* **Exercise description**
Only one number is wanted here: how many lines of the data hold "screenshot".

Start of Data provided

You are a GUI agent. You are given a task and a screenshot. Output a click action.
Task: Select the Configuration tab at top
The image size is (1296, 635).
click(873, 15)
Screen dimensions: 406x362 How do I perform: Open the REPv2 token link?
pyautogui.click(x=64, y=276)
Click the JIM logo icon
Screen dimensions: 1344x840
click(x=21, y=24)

End of Data provided
Start of Data provided

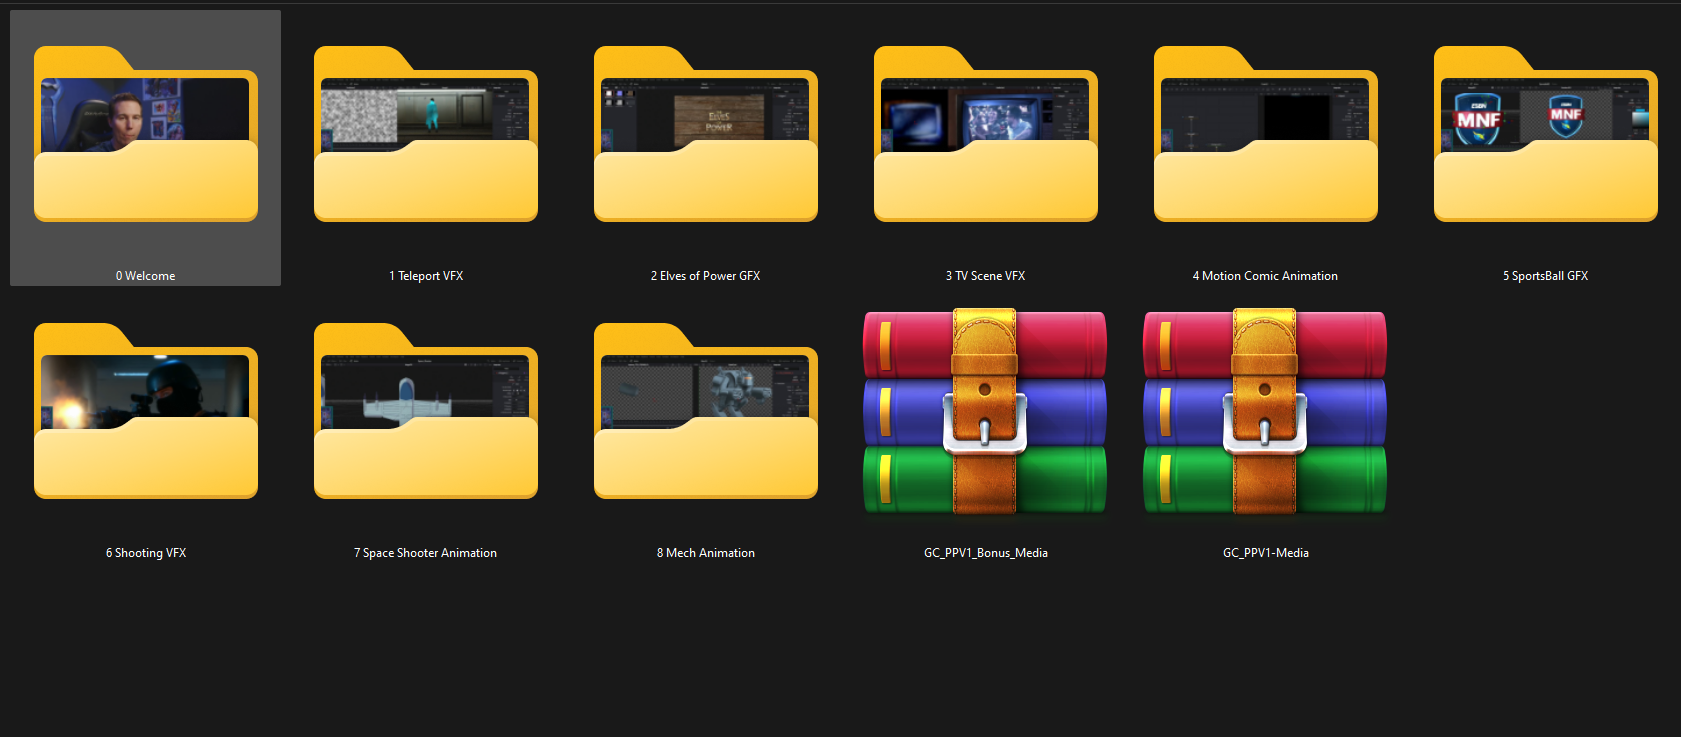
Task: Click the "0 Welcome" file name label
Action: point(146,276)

End of Data provided
Start of Data provided

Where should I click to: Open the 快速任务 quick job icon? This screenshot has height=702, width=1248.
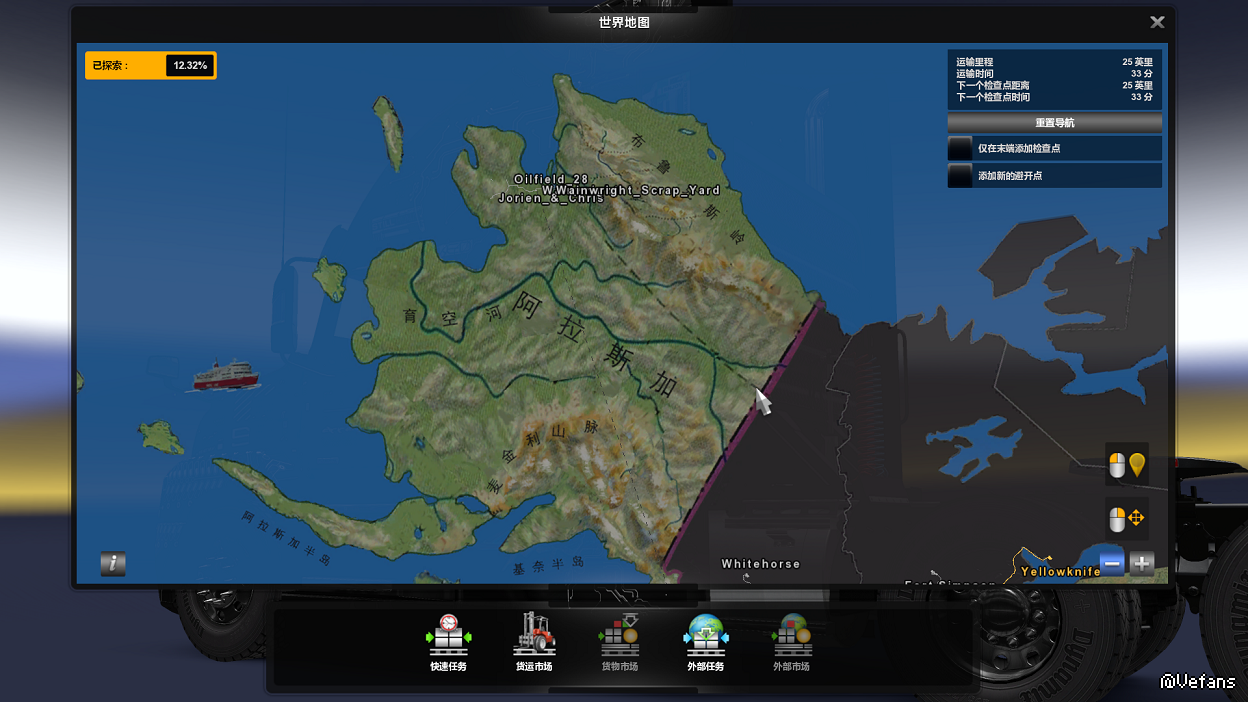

End of Data provided

* **The completed task**
2